The 2024 Hyundai Santa Fe has struck a nerve, hasn’t it? While other automakers have been busy fussing around with compound curves, Hyundai broke out a ruler and styled the toughest-looking crossover since the Matra Rancho. By now, we’ve detailed those retro-Disco looks, but we recently got our hands on this new CUV in Los Angeles and are blown away by how clever it is.
First, a bit of U.S.-market exposition. The standard engine is a 2.5-liter turbocharged four-banger putting out 277 horsepower and 311 lb.-ft. of torque. Hitched to the same eight-speed wet-clutch dual-clutch transmission found in the Santa Cruz, it should prove reasonably lively. If you want more economy, a 1.6-liter turbo hybrid powertrain is available, which is quite like the one found in the outgoing Santa Fe. If you’re especially outdoorsy, there’s an XRT trim with 30-inch all terrain tires and a 1.5-inch suspension lift, and it can tow 4,500 pounds when properly-equipped. Right, boilerplate stuff out of the way, let’s get into the details.
The smart touches start on the outside with two squares on each C-pillar. They’re odd styling elements, but they actually serve a functional purpose. Open the rear door, and you’ll find a little lock in the jamb. Turn it, and now you can depress the upper C-pillar square into the body to reveal a grip for roof rack access. Since anyone who hasn’t hooped in the D-league can attest that getting up to a roof rack on a tall vehicle is a proper pain in the ass, this little touch makes expanding the Santa Fe’s practicality a whole lot easier.
Moving inside, you’ll immediately notice not one, but two wireless chargers in the center console. Using an electronic column-mounted shifter has freed up a ton of real estate, and Hyundai has put that to good use with phone heaters for both the driver and the front passenger. It’s a little bit of luxury you wouldn’t expect, and rather pragmatic luxury at that.
Speaking of carving out space, the 2024 Hyundai Santa Fe features two gloveboxes and a shelf, good enough for seven pairs of gloves. The glorious upper glovebox is sorely missed in many modern crossovers, so to see Hyundai bringing it back gives me joy. What can I say? I’m a sucker for a good cubby.
Speaking of cubbies, let’s talk about the armrest cubby. Hyundai, in a moment of clarity, decided to make the center console lid open both ways. For most manufacturers, this means hinging the lid on either side to permit easy access for the driver and front passenger. For Hyundai, this means hinging the lid on the leading and rearward edges, allowing everyone in the first two rows use of the armrest storage compartment. In all my years in the industry, I’ve never seen a lid like this before, and it’s about damn time someone made one.

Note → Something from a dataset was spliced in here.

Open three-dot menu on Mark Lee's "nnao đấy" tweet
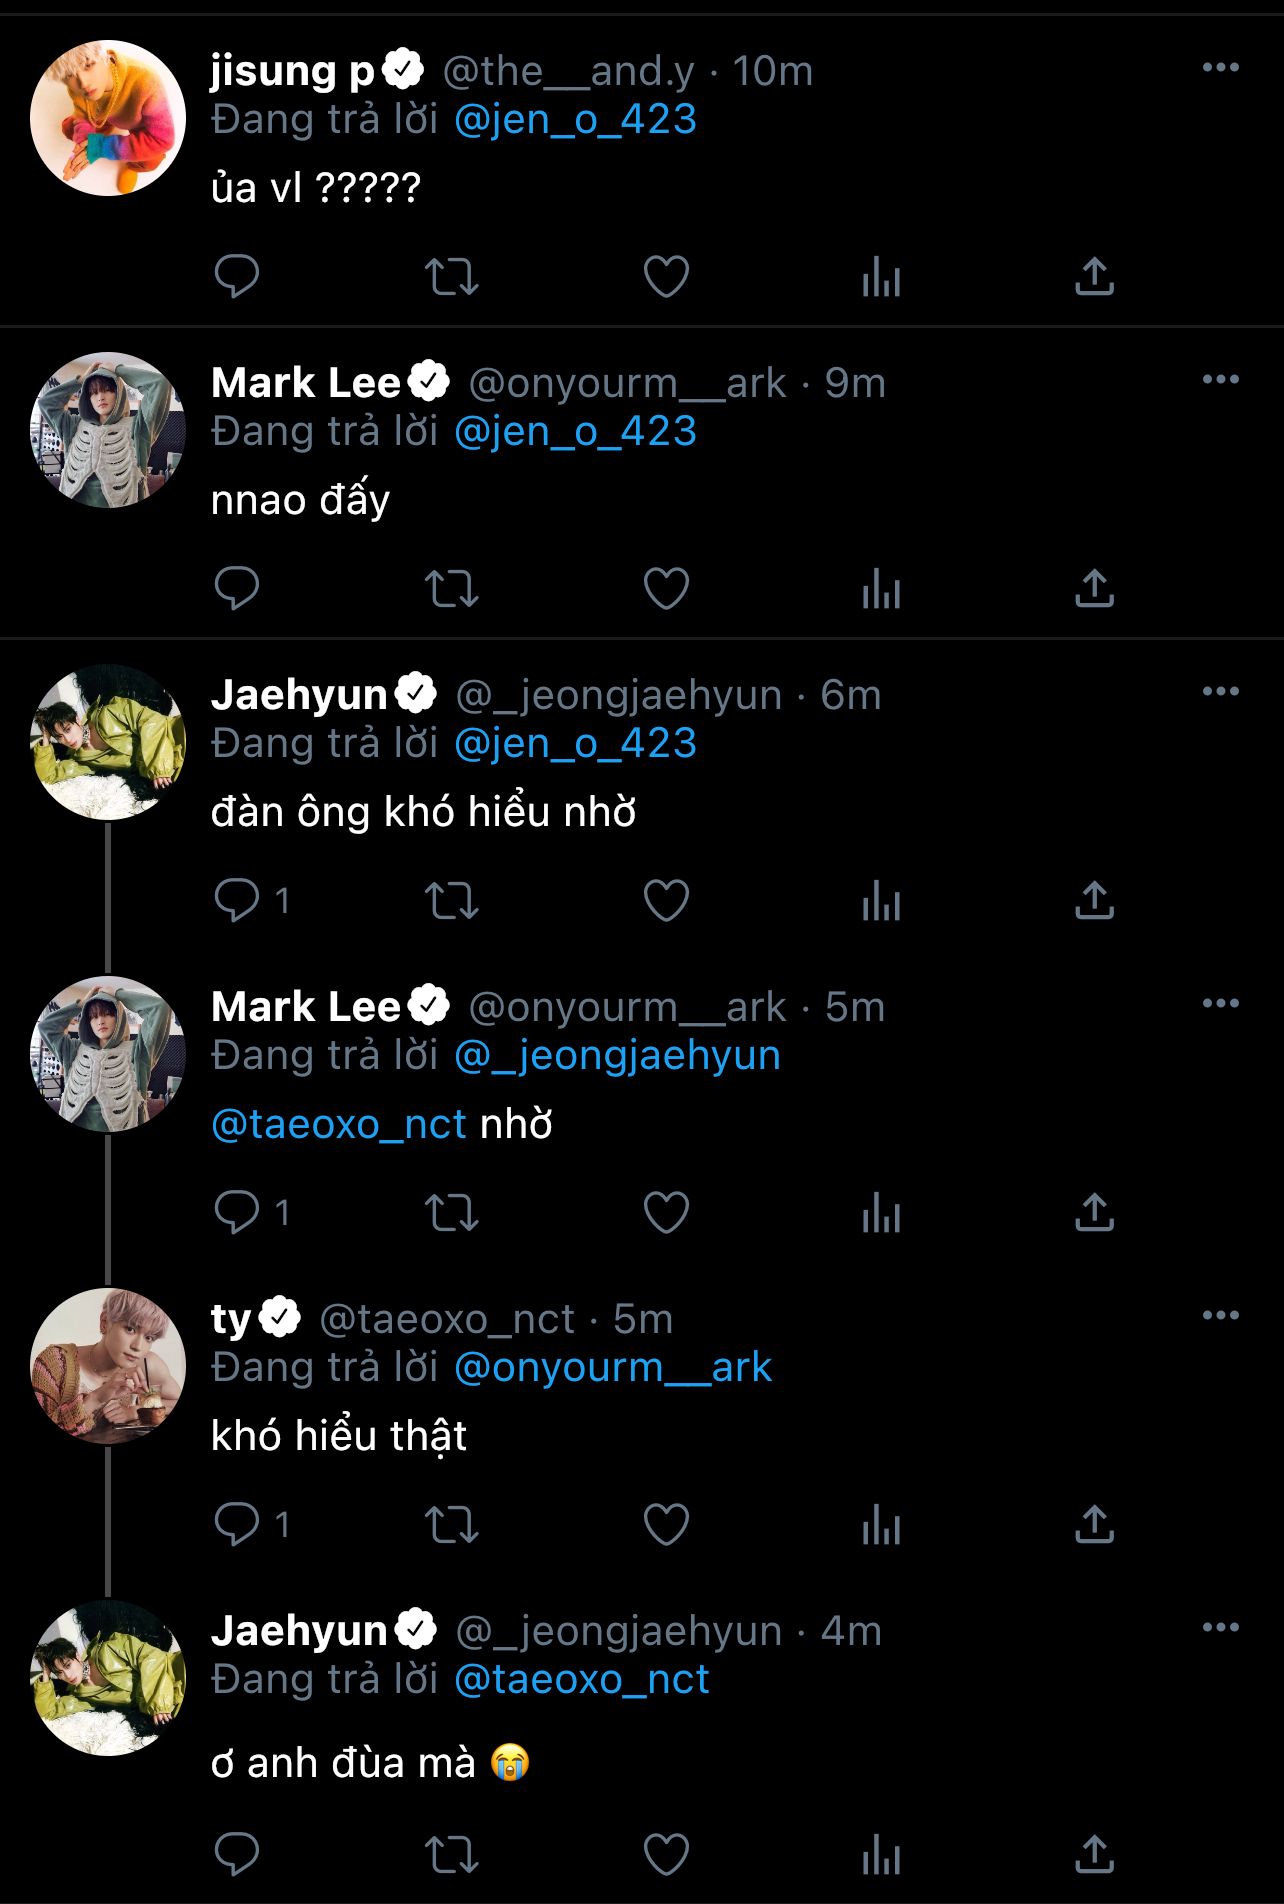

Moving into the second row, it’s hard to not notice that the seatback pockets are made of plastic. In fact, they’re just plastic panels held in with massive elastic bands, a move that sounds relatively cheap but will immediately make sense to parents. If children aren’t shoving things under the seats, they’re shoving things into the seatback pockets. Fabric and elastic mesh both stretch out and get fugly over time, and any soft material is susceptible to wear from kicking. Hard plastic? Well, it’s hardwearing and doesn’t stretch. Another bright idea from Hyundai.
If there’s one sacrifice on the Santa Fe, it’s cargo space behind the third row, because there just isn’t any. Floor space is only about deep enough for a few exceptionally slim backpacks, and the tilt of the seatbacks limits vertical space. Still, if you need all three rows all the time, you’d probably lean more towards the Hyundai Palisade, as it’s genuinely much bigger.
With a whizz-bang 2.5-liter turbocharged four-banger or a 1.6-liter turbocharged hybrid setup, a roomy three-row form, and rugged good looks, the 2024 Hyundai Santa Fe could be a real winner. Needless to say, I can’t wait to drive it next year, given its on-sale date in March.